TVRINews, Jakarta
Menteri Pemberdayaan Perempuan dan Perlindungan Anak (PPPA), Arifah Fauzi prihatin atas temuan ratusan senjata, narkotika, serta 25 keping CD/VCD bermuatan pornografi di salah satu ruangan sekolah di wilayah Pondok Pinang, Kebayoran Lama, Jakarta Selatan.
Arifah meminta sekolah memastikan peserta didik tetap dapat belajar dengan aman dan nyaman. Kondisi psikologis anak juga perlu diperhatikan agar tidak terdampak kasus yang tengah diselidiki.
“Kami prihatin atas temuan ini. Kami ingin sekolah dapat memastikan anak-anak tetap merasa aman belajar dan tidak terdampak, baik secara langsung maupun psikologis atas kasus yang terjadi di sekolah mereka,” ujar Menteri PPPA, dalam keterangan yang diterima redaksi, Sabtu, 8 Agustus 2026.
Arifah juga meminta privasi anak-anak tetap dijaga. Anak tidak boleh mendapat stigma akibat kasus maupun pemberitaan yang berkembang.
“Anak tidak boleh menjadi korban dari persoalan yang bukan tanggung jawab mereka. Mari kita jaga privasi dan kondisi psikologis anak agar mereka masih bisa belajar dengan nyaman, "tutur Menteri PPPA.
Selain itu, Arifah mendorong sekolah melakukan pemeriksaan secara menyeluruh terhadap ruangan dan fasilitas sekolah. Pengawasan juga perlu diperkuat untuk memastikan lingkungan pendidikan tetap aman dan mendukung tumbuh kembang anak.

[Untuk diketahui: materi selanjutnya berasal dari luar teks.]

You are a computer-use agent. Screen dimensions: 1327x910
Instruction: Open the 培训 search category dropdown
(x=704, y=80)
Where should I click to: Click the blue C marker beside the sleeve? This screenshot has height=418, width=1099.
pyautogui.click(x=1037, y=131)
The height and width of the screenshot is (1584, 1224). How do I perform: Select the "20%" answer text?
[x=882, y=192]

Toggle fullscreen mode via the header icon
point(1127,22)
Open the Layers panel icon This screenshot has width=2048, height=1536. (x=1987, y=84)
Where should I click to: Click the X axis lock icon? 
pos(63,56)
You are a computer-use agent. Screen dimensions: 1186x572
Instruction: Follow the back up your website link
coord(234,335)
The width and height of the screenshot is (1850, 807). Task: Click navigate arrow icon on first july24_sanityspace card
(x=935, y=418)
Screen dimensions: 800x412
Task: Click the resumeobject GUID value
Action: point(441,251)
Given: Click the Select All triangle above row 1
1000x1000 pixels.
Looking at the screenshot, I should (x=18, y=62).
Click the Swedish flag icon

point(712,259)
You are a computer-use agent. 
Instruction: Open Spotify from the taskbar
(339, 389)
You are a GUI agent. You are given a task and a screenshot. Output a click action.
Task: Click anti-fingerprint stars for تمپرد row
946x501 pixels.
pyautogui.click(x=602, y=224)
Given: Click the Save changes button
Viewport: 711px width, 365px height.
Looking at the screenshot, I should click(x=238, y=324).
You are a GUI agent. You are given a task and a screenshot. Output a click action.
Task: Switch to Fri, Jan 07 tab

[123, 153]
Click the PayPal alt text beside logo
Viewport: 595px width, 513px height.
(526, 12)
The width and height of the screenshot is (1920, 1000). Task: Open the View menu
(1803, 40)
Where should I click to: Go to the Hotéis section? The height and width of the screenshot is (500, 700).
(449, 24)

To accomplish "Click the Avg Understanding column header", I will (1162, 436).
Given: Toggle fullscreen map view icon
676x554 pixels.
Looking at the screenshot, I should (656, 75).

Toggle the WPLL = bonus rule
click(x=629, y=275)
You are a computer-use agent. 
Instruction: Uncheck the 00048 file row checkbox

Ia meminta masyarakat menghormati proses penyelidikan dan tidak mendahului hasil pemeriksaan kepolisian.
“Kami menghormati proses penyelidikan yang sedang berjalan dan menyerahkan pendalaman kasus ini kepada kepolisian. Kami tidak akan mendahului proses hukum. Namun, kepentingan terbaik bagi anak tetap menjadi prioritas,” ungkap Menteri PPPA.
Arifah turut mengapresiasi yayasan yang telah melaporkan temuan tersebut kepada kepolisian. Ia juga mengapresiasi respons kepolisian dalam menindaklanjuti laporan tersebut.
“Kami mengapresiasi langkah pihak yayasan yang segera melaporkan temuan ini kepada kepolisian. Kami juga mengapresiasi respons kepolisian dalam menindaklanjuti laporan tersebut. Kami berharap proses penyelidikan berjalan transparan dan akuntabel hingga tuntas,” ujar Menteri PPPA.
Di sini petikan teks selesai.